But there is a dark cloud that threatens to rain on this community's parade. While the site of the future Neighborhood Market is zoned appropriately and has all the entitlements necessary for a grocery store, a special interest group has made the declaration that it will take any means necessary to stop this by right project.
Walmart is not the only target of such threats, just the latest. The politics of grocery stores and business locations has a long history in Los Angeles. Regardless of which side of the political or shopping aisle you are on, a neighborhood grocery store should not be up for debate when the City’s zoning code allows for that specific use at that specific site. Certainty is the key to economic investment for grocery stores and every other type of business in Los Angeles.
If the City of Los Angeles cannot guarantee the granting of permits for a Neighborhood Market at a site zoned for a grocery store that has been vacant for 20 years, then we have a bigger mess to clean up than the one on aisle 5. City leaders must show by example that a by right project means just that — no games, no delays and no politics. This grocery store should be in the bag.
And that's The Business Perspective.
Comments
Private comment posted @ 2:32:37 am
Private comment posted @ 2:43:34 am
Private comment posted @ 2:42:19 am
Private comment posted @ 1:35:30 am
Walmart(WM) is not a grocery store per say, it is the biggest reatailer in the world. As far as groceries, I don't think so, WM is interested on the other 99 percent of what they sell. So, please do not try to full people by saying a "Grocery Store", give me a break.
Posted by: Victor Florian @ 1:33:00 pm
20 years it has been vacant. Walmart wants to invest some money there and people want to shut it down because it's Walmart and they won't pay enough? Business is business. Let them invest and provide jobs, any jobs. I am sick, sick , sick of government and special interest groups getting in the way of businesses that are providing jobs. If you don't like shopping at Walmart then go someplace else!
Posted by: PeterC @ 3:22:00 pm
Communities of interest should ALWAYS be involved in the consideration of what kind of businesses our neighbors allow into their area. WalMart will hire local folks falling over themselves for a job for less than a living wage and will keep them at part time so they don't have to pay benefits. Lower prices come at a stiff cost!
Posted by: Dan McCrory @ 2:46:00 pm
Well said Gary. The City as well as the community need to get behind the support for this "by right" occupancy.
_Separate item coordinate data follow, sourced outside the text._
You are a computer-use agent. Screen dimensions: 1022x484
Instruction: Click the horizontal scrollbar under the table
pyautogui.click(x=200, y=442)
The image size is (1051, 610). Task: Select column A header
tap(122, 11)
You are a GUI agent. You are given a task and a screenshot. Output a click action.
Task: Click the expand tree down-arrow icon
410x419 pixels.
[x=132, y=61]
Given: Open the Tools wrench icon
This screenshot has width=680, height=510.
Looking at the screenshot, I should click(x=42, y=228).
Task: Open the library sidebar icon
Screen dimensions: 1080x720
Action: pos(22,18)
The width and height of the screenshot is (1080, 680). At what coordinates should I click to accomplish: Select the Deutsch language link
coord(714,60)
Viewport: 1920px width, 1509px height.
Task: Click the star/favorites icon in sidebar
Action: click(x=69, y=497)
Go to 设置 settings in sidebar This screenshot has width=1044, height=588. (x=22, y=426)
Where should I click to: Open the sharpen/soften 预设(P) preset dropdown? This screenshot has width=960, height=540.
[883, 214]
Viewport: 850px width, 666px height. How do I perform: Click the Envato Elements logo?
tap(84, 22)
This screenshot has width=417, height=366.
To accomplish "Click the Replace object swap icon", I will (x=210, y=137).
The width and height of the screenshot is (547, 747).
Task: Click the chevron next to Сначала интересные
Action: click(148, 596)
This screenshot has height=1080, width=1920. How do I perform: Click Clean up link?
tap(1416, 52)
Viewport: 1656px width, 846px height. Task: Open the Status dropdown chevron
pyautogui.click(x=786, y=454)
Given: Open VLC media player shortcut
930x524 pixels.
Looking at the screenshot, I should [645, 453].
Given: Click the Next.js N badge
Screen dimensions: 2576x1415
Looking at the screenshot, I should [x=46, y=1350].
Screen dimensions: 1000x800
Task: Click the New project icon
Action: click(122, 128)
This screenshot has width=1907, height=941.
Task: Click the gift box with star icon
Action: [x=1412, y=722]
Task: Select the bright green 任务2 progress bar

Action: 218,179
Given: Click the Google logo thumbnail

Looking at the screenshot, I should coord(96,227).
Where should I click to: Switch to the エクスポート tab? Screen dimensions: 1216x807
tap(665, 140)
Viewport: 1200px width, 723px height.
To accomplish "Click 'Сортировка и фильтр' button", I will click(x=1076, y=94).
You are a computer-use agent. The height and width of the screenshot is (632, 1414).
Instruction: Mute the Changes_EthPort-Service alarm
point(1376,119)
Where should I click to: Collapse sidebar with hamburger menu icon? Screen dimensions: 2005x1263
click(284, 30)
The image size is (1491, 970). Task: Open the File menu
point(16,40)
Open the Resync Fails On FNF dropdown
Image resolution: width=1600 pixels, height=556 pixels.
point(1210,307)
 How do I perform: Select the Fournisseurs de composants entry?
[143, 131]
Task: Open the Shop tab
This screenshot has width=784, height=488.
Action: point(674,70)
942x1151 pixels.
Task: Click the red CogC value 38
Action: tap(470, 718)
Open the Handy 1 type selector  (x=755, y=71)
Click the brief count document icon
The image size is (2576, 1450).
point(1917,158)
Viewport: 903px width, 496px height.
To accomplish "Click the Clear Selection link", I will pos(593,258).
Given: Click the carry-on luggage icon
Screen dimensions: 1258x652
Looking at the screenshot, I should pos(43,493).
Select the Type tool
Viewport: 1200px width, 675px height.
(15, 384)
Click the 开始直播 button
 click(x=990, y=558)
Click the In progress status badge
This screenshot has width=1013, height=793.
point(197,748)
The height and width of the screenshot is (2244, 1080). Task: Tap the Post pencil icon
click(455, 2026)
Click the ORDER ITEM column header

Posted by: T. Wulf @ 10:51:00 am
Walmart is NOT a grocery store. It is a 2nd rate, poor quality retail store that is ill kempt and trashy inside; an insult to the dignity of any shopper. In this location you can guarantee that Walmart will be just that. My experience? I have visited, on different occasions, 3 Walmart stores in difference areas of Southern California. I walked in, turned around and walked out. They were a mess. I will never go to any Walmart store again. Ever.